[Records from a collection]
========

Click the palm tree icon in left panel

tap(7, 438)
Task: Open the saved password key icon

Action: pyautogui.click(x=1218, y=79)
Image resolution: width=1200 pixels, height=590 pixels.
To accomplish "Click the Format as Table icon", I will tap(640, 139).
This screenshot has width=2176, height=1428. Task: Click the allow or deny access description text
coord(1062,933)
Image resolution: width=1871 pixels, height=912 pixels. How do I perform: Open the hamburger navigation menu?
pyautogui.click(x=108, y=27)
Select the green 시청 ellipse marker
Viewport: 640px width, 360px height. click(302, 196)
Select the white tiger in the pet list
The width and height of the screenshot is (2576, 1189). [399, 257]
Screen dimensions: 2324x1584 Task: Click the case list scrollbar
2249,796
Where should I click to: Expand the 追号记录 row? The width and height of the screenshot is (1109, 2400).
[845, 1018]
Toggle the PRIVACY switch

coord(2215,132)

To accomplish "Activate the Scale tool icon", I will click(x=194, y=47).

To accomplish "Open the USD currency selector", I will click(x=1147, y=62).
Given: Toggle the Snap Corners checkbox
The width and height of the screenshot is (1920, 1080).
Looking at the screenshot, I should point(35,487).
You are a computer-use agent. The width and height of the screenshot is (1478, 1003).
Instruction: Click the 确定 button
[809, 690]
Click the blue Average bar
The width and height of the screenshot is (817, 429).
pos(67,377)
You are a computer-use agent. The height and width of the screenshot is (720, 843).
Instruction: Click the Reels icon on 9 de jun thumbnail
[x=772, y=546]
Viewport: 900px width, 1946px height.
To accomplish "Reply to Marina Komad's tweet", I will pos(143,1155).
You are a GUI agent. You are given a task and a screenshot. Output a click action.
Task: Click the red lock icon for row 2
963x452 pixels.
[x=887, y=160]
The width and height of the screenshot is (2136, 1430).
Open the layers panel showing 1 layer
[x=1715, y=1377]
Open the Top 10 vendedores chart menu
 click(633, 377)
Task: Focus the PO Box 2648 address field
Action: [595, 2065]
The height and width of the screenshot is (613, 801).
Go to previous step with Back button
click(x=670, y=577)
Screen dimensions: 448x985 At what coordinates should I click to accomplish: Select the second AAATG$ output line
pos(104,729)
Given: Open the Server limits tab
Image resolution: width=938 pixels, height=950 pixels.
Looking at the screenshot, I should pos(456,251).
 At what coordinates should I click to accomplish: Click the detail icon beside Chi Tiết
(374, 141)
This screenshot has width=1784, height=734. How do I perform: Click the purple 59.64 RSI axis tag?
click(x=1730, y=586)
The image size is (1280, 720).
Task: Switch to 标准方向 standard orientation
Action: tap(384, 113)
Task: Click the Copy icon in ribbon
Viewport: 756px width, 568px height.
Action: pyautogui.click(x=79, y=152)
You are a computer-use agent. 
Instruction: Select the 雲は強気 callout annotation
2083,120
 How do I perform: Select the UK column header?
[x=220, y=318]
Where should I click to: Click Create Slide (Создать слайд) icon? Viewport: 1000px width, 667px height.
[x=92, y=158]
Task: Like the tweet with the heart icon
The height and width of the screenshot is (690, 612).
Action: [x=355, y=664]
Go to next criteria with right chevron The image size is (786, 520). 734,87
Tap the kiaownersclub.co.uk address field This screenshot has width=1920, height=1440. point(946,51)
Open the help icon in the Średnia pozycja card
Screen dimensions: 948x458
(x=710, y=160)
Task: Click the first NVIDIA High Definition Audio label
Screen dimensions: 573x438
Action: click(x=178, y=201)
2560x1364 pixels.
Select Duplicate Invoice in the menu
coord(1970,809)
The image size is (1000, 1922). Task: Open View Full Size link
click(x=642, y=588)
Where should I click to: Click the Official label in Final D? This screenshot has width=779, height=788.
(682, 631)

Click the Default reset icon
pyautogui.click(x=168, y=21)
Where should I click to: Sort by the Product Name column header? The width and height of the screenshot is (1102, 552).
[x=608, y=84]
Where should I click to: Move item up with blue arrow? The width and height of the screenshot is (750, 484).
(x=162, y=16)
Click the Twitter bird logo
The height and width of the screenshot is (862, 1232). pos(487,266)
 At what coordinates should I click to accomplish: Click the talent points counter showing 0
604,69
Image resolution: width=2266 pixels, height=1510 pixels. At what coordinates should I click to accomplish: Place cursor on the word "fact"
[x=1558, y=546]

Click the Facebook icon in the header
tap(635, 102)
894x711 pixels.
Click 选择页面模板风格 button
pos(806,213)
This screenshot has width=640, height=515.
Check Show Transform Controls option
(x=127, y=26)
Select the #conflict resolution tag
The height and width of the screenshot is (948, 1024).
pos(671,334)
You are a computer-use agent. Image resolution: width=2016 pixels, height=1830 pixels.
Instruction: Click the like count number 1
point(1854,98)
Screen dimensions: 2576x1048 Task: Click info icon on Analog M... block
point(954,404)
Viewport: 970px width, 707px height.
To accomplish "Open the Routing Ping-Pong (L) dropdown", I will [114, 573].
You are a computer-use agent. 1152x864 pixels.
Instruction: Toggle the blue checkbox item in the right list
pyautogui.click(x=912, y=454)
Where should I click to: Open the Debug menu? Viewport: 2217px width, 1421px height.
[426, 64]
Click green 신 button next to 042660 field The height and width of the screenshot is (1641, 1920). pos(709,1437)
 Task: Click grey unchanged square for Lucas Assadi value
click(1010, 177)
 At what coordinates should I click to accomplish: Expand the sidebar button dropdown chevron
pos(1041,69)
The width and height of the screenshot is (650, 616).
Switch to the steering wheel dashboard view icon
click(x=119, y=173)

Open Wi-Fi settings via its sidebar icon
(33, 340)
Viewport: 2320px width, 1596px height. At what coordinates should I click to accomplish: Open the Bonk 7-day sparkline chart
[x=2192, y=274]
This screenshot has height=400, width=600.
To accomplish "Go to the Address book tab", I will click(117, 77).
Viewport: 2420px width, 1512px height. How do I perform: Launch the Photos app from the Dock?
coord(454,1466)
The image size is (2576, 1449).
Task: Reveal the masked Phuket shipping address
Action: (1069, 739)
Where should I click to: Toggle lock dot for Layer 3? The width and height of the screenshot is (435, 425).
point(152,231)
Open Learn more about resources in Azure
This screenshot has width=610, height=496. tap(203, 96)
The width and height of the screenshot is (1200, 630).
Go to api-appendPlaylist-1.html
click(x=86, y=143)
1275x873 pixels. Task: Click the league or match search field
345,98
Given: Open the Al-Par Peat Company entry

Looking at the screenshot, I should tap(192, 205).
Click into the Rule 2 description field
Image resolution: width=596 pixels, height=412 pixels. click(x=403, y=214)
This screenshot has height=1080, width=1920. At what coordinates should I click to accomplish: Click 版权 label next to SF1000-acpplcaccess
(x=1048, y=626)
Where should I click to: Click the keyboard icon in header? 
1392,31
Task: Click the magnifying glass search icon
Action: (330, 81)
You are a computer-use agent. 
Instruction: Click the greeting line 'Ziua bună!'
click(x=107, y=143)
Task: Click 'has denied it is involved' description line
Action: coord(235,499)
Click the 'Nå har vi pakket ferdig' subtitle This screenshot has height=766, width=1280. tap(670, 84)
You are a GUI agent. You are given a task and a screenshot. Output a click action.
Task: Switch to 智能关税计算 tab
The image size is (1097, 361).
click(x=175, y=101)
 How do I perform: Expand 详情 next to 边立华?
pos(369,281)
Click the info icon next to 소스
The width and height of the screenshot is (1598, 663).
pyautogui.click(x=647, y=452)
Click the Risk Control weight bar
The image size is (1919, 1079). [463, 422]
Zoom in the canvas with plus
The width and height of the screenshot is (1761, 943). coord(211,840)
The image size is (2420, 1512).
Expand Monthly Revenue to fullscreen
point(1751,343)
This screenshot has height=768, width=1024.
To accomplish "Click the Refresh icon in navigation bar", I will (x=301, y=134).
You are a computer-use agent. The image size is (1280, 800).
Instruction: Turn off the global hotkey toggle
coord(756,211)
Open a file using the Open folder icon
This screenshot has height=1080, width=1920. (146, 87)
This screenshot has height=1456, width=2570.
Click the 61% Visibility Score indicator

========

• [SET TASK]
Write out everything from the line containing "Viewport: 2420px width, 1512px" down to the line containing "The width and height of the screenshot is (1761, 943).", swapping "keyboard" for "microphone" and leaving all else unchanged.

• [TASK RESULT]
Viewport: 2420px width, 1512px height. How do I perform: Launch the Photos app from the Dock?
coord(454,1466)
The image size is (2576, 1449).
Task: Reveal the masked Phuket shipping address
Action: (1069, 739)
Where should I click to: Toggle lock dot for Layer 3? The width and height of the screenshot is (435, 425).
point(152,231)
Open Learn more about resources in Azure
This screenshot has width=610, height=496. tap(203, 96)
The width and height of the screenshot is (1200, 630).
Go to api-appendPlaylist-1.html
click(x=86, y=143)
1275x873 pixels. Task: Click the league or match search field
345,98
Given: Open the Al-Par Peat Company entry

Looking at the screenshot, I should tap(192, 205).
Click into the Rule 2 description field
Image resolution: width=596 pixels, height=412 pixels. click(x=403, y=214)
This screenshot has height=1080, width=1920. At what coordinates should I click to accomplish: Click 版权 label next to SF1000-acpplcaccess
(x=1048, y=626)
Where should I click to: Click the microphone icon in header? 
1392,31
Task: Click the magnifying glass search icon
Action: (330, 81)
You are a computer-use agent. 
Instruction: Click the greeting line 'Ziua bună!'
click(x=107, y=143)
Task: Click 'has denied it is involved' description line
Action: coord(235,499)
Click the 'Nå har vi pakket ferdig' subtitle This screenshot has height=766, width=1280. tap(670, 84)
You are a GUI agent. You are given a task and a screenshot. Output a click action.
Task: Switch to 智能关税计算 tab
The image size is (1097, 361).
click(x=175, y=101)
 How do I perform: Expand 详情 next to 边立华?
pos(369,281)
Click the info icon next to 소스
The width and height of the screenshot is (1598, 663).
pyautogui.click(x=647, y=452)
Click the Risk Control weight bar
The image size is (1919, 1079). [463, 422]
Zoom in the canvas with plus
The width and height of the screenshot is (1761, 943). coord(211,840)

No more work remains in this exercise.